Right then I knew something was wrong in the Universe. My precious child, this eleven-year-old-Utah girl who was bright and happy and well adjusted, who always saw the good in life, did not think she belonged in a nice place. She was a daughter of God. He wants to give her all the good things in life but she had forgotten. She had forgotten and was not feeling worthy.

Some of the kids bustled past her and she got pushed in. When we got all the luggage in we tried to explain about why we belonged here. She wasn’t buying it.

I went into the bedroom and unpacked one of the suitcases because it contained a secret and as much as I wanted everyone to get unpacked—as much as I wanted them to unpack and not have to do it myself, I knew this was more important.

“Here,” I said to everyone, tossing them a package. “Let’s play.”

“Wow! Do you mean it?” they asked as they each grabbed and tore the wrappers off.

“Get ready,” I said. “Get set. Go!”

Darts flew everywhere. Guns were re-loaded and more darts flew. They ran to hide behind walls, peeking out to take aim and dodge darts. They ran behind couches and chairs and crouched down, loading and shooting.

Finally everyone’s dart guns were empty. They emerged like hungry locusts, running and snatching darts from all over the room. Phil was as busy gathering darts as the kids.

Another furious round of dart-gun-war began.

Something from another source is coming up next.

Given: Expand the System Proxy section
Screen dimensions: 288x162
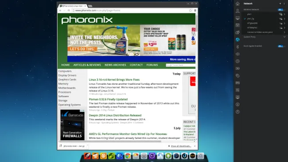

Everyone laughed. Everyone scurried. Occasionally someone said, “Oh, you got me!” Sometimes they fell on the floor, holding their chests.

The only rule was: don’t aim for the face. Someone--you know who you are, my wicked children--didn’t listen and Phil took a dart exactly in the middle of his forehead. Play was halted long enough for me to take a picture and for the kids to scream with laughter and then the furious darts resumed, like wasps from a threatened nest.

The war lasted four hours. Four hours! Honest it did. I quit after about fifteen minutes and unloaded suitcases, put clothes away and fixed dinner. I would peek into the living room/dining room occasionally and a dart would whiz past my head.

“I’m not playing,” I’d yell.

It didn’t matter, three our four more darts would be launched in my direction. Phil was so tired by this time that he sat at the dining room table and only got up to replenish his dart supply. His shirt was wet with sweat. The kid’s hair was wet around the hairline. They will sleep good tonight, I thought.

By the time dinner was ready there was no more “I’m not worthy” thoughts. We had taken the condo by the throat and made it ours. A sack full of dart guns, a savvy mother and a good war will do that every time.